[Start of Provided records]

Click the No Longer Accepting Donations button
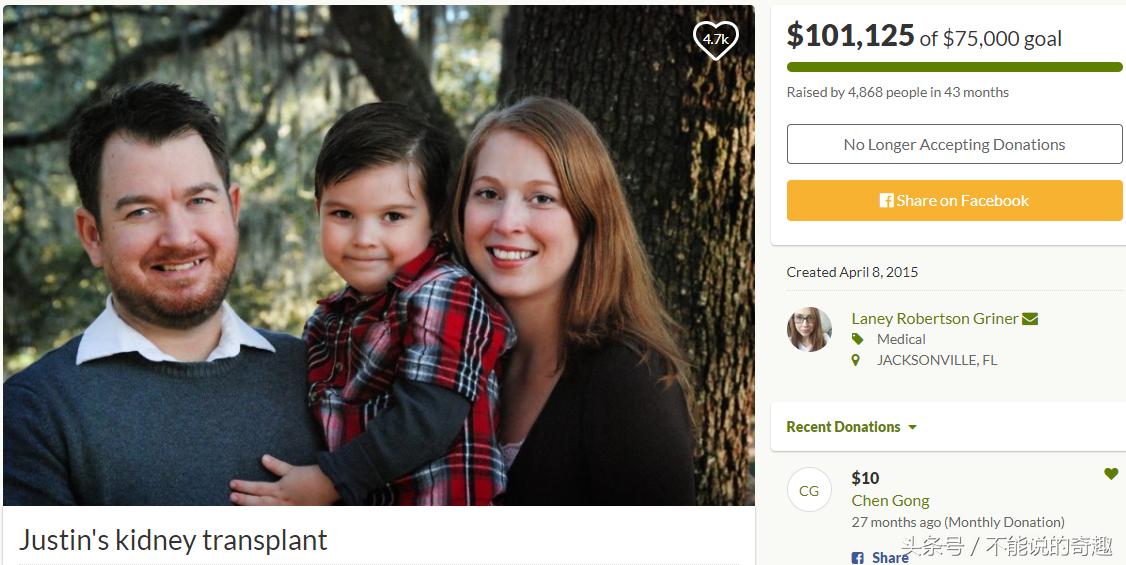The image size is (1126, 565). [x=954, y=144]

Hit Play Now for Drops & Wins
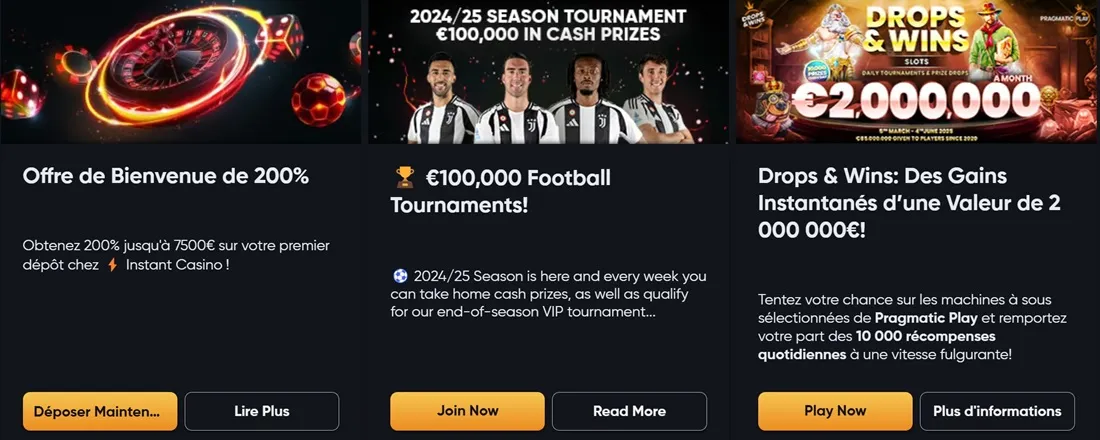coord(835,411)
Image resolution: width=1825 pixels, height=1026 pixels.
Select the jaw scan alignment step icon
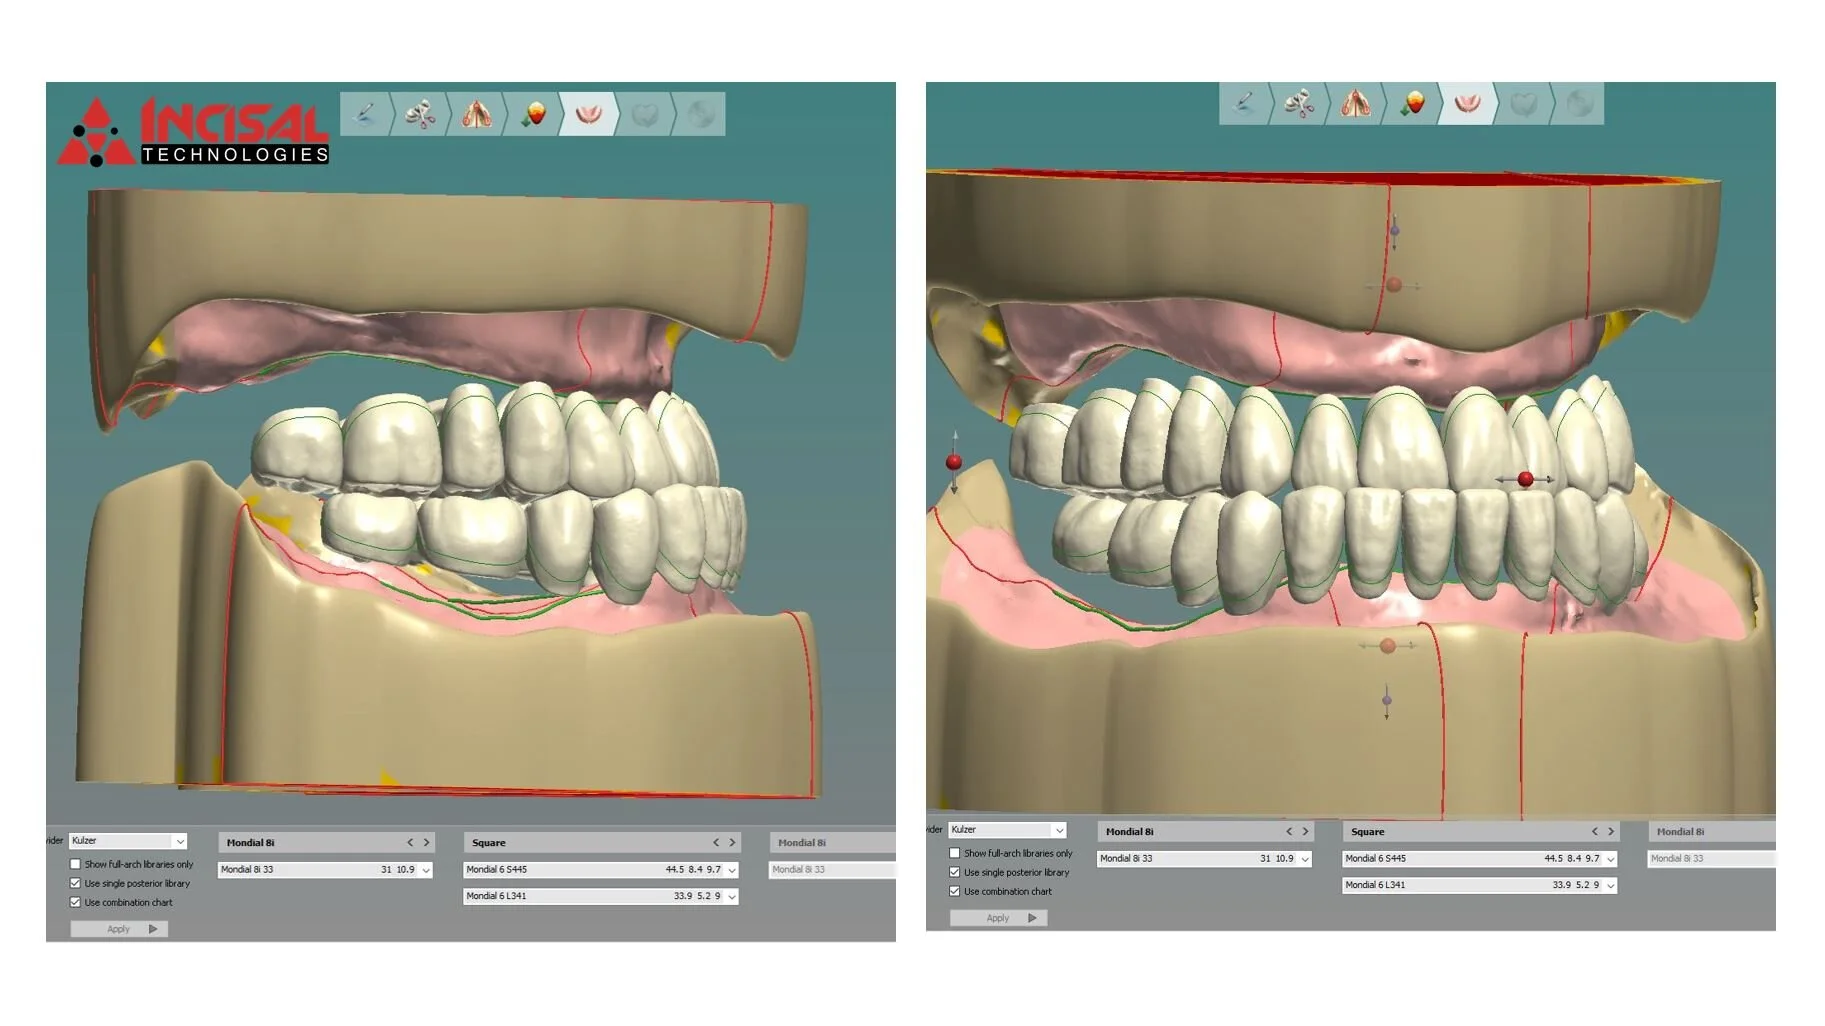(x=476, y=113)
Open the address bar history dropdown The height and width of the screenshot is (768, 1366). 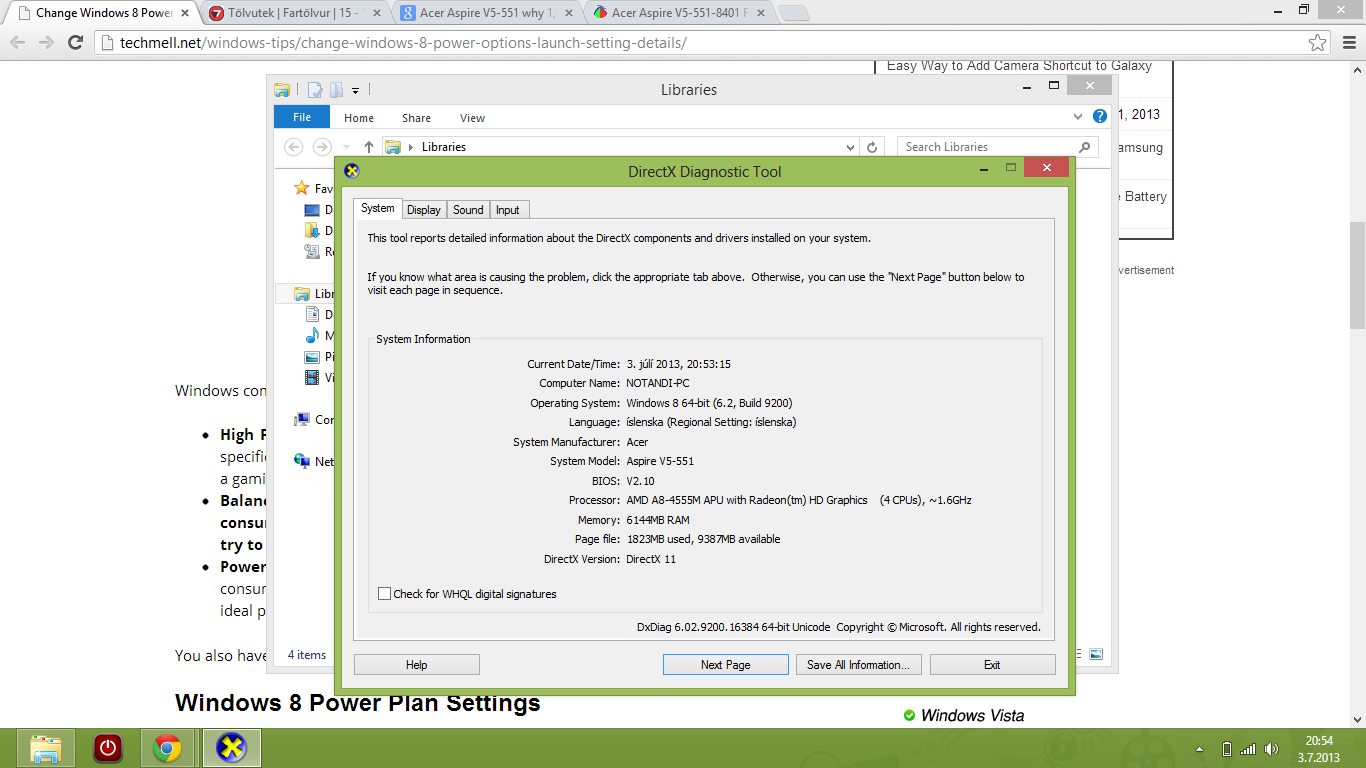(851, 147)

[End of Provided records]

Job => Copy the material word for word, from its first line up to and including the line that contains "(x=476, y=113)". Omit the pictures from your copy.

Output below =>
Click the No Longer Accepting Donations button
The image size is (1126, 565). [x=954, y=144]

Hit Play Now for Drops & Wins
coord(835,411)
Image resolution: width=1825 pixels, height=1026 pixels.
Select the jaw scan alignment step icon
(x=476, y=113)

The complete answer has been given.